A Shrewdness of Apes

An Okie teacher banished to the Midwest. "Education is not the filling a bucket but the lighting of a fire."-- William Butler Yeats

Monday, November 07, 2011

The Herritage Foundation thinks I'm overpaid.

According to this report, sponsored by the Heritage Foundation, et al., teachers are overpaid.

Here is an analysis from Time magazine via Yahoo News that summarizes the report. The claim that teachers are overpaid is based upon the following assumptions:
1) Teachers have lower cognitive ability-- or to put it another way, IQs.
Really? I'll put my IQ up against that of Joseph Coors (one of the original founders of the Heritage Foundation) any day. And I know plenty of mentally negligible people who work in the brewing industry.

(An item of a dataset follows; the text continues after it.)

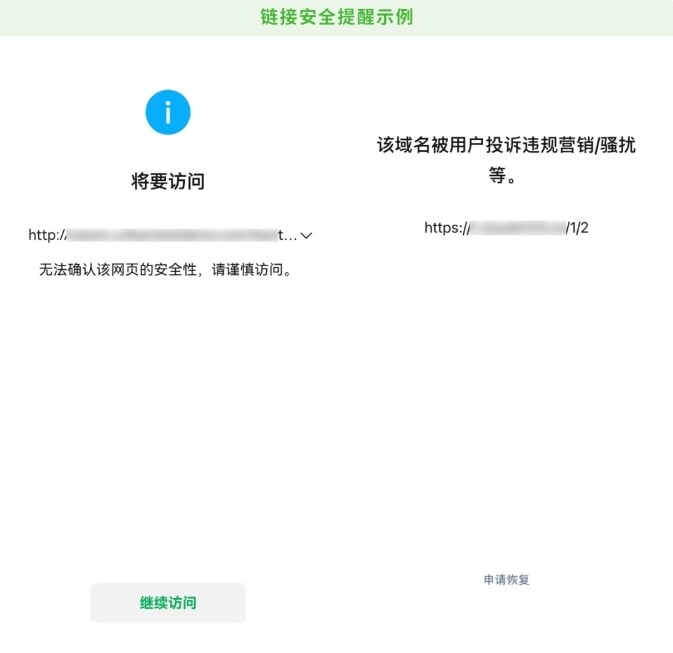Click the t… truncated end of left URL
Screen dimensions: 673x653
point(287,236)
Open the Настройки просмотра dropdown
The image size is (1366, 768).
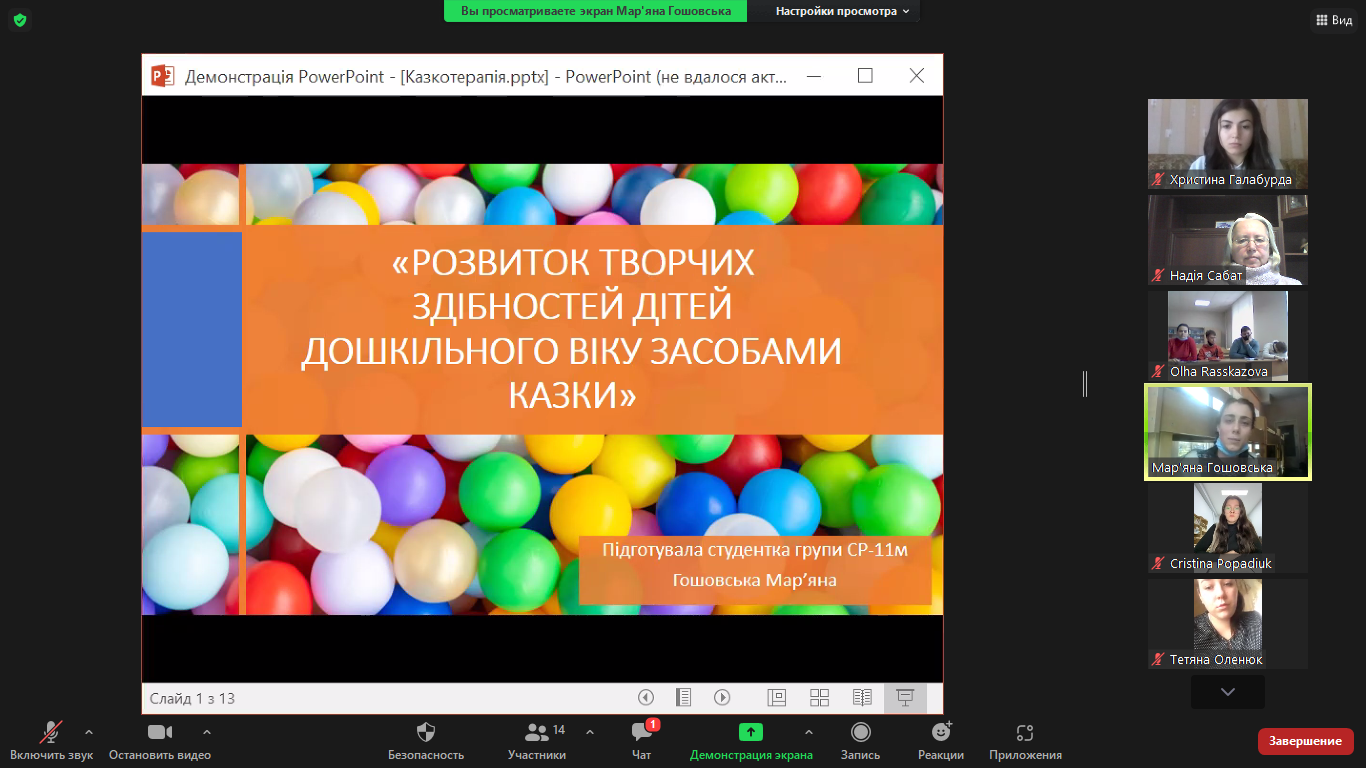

2) Public school teachers get paid more than private school teachers.
Right, and private school teachers also are often not certified, or many of them would teach in the public schools.

3) People entering teaching from other fields get an average 9% raise over the pay from their previous job.
How does this prove anything other than the fact that people indeed usually try to move into a new profession in order to make more money than in the profession they are leaving behind?

Apparently, they also calculated "vacation" into the benefits that makes teachers over paid. There's always that misconception hanging out there. So let me try to explain this simply: Teachers get NO paid vacation. Part-time UPS drivers get more paid vacation than we do. We have unpaid summer breaks, during which times many teachers work second jobs or work for free on planning and preparation for the upcoming school year.

The whole thing is laughable.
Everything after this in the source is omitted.